--- Fragmento ---
Como está haciendo un otoño benigno, es una delicia ir a caminar por la orilla del río, por el Paseo Ribereño, percibiendo los aromas de la huerta y viendo cómo empieza a formarse el amarillor en los árboles de hoja caduca. Creo que ya les he hablado de ello en otras ocasiones, pues soy de los que piensan que los ciezanos no sabemos apreciar bien lo que tenemos aquí. Y, desde luego, de entre las muchas cosas maravillosas que posee este pueblo, una ellas es el río, cuyas aguas todavía pasan por Cieza sin contaminar, o casi (¿se acuerdan muchos de ustedes de cuando íbamos a bañarnos al río y podíamos beber en él al mismo tiempo? Entonces aún no se veía tanto desprecio por el medio ambiente como ahora, que ya no hay rincón natural, por alejado que esté, donde no se hallen plásticos y basuras).
---
**Qué se pide**.
1. Transcribe literalmente el texto sobre el río de Cieza desde "Como está haciendo" hasta "plásticos y basuras).", ambos incluidos.
2. Responde a estas preguntas sobre el texto sobre el río de Cieza:
(a) ¿Cómo se llama el paseo que recorre la orilla del río?
(b) ¿Qué empieza a formarse en los árboles de hoja caduca?
(c) ¿Qué se encuentra hoy en cualquier rincón natural, por alejado que esté?
3. Continúa el texto sobre el río de Cieza a partir de su última frase.
Los datos no hacen falta para resolver nada de lo que aquí se pide.
--- Datos proporcionados ---
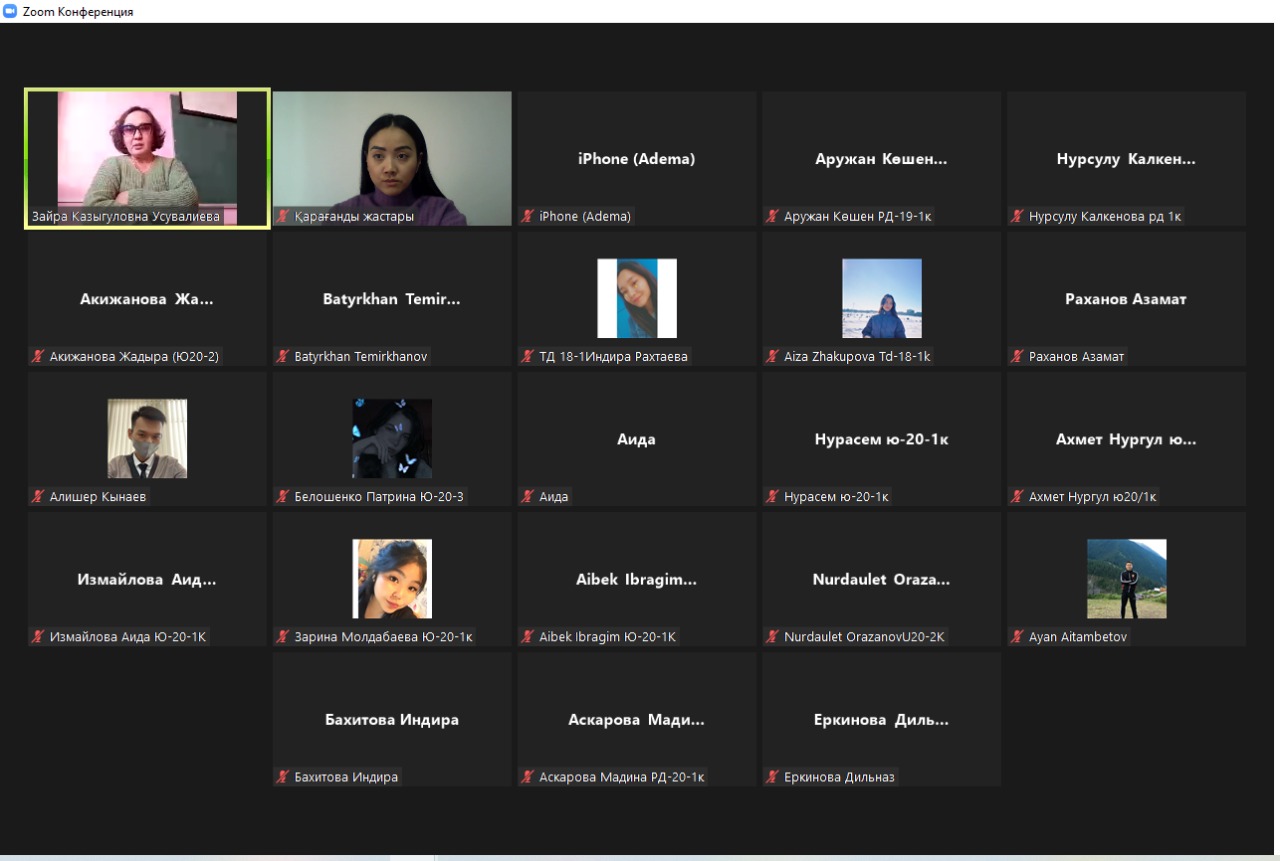
Task: Click muted mic icon next to Қарағанды жастары
Action: (x=283, y=216)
---
**Respuestas**.
1.
Como está haciendo un otoño benigno, es una delicia ir a caminar por la orilla del río, por el Paseo Ribereño, percibiendo los aromas de la huerta y viendo cómo empieza a formarse el amarillor en los árboles de hoja caduca. Creo que ya les he hablado de ello en otras ocasiones, pues soy de los que piensan que los ciezanos no sabemos apreciar bien lo que tenemos aquí. Y, desde luego, de entre las muchas cosas maravillosas que posee este pueblo, una ellas es el río, cuyas aguas todavía pasan por Cieza sin contaminar, o casi (¿se acuerdan muchos de ustedes de cuando íbamos a bañarnos al río y podíamos beber en él al mismo tiempo? Entonces aún no se veía tanto desprecio por el medio ambiente como ahora, que ya no hay rincón natural, por alejado que esté, donde no se hallen plásticos y basuras).

2.
(a) Paseo Ribereño.
(b) El amarillor.
(c) Plásticos y basuras.

3.
Al respecto, les cuento un caso significativo: No hace mucho tiempo estuve en la Cueva de la Serreta, al borde del impresionante Cañón de Almadenes, prodigio de la naturaleza, donde el río Segura, a lo largo de millones de años, ha ido lamiendo la piedra viva hasta partir en dos la montaña; entonces, agarrándome a unos acebuches que habían crecido en las hendijas de la roca, descendí un poco por la pared del cañón hasta unas pequeñas cuevas o abrigos que miran al mediodía, refugio en otros tiempos de pastores, de cazadores o de Dios sabe quién. Sin duda, lugares a donde no es fácil que llegue cualquiera (uno, si me permiten, fue montañero y quien tuvo, retuvo). Mas, ¿saben ustedes lo que pude ver tras apartar las ramas de un gran lentisco?, pues unos tetrabriks vacíos y unas botellas de plástico de esas bebidas supuestamente energéticas. ¿Se imaginan ustedes? ¿Qué personas pueden llegar hasta esos sitios y dejar constancia de su falta de respeto por la naturaleza?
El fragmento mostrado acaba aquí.